**What to work on**:
Return each of the rows below word for word, without the pictures.
┄┄┄┄┄┄┄┄┄┄
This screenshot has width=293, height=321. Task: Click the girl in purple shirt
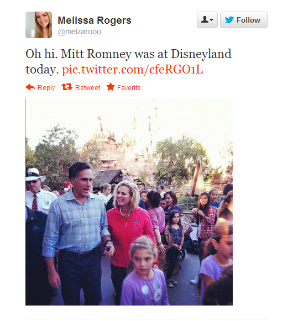[x=144, y=271]
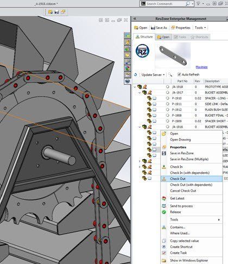Screen dimensions: 228x264
Task: Collapse the JA-1916 tree node
Action: (140, 127)
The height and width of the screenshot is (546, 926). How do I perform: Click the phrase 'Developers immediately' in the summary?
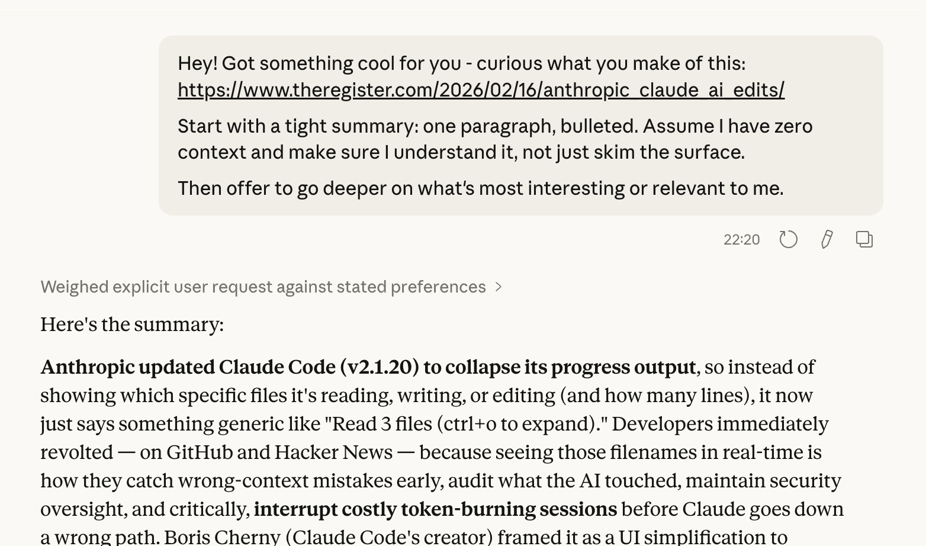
┄┄┄┄┄┄┄┄┄┄
**Written answer**:
This screenshot has width=293, height=321. Task: Click the girl in purple shirt
[x=144, y=271]
Screen dimensions: 228x264
Task: Collapse the JA-1916 tree node
Action: (140, 127)
The height and width of the screenshot is (546, 926). How do I perform: Click the phrase 'Developers immediately' in the summary?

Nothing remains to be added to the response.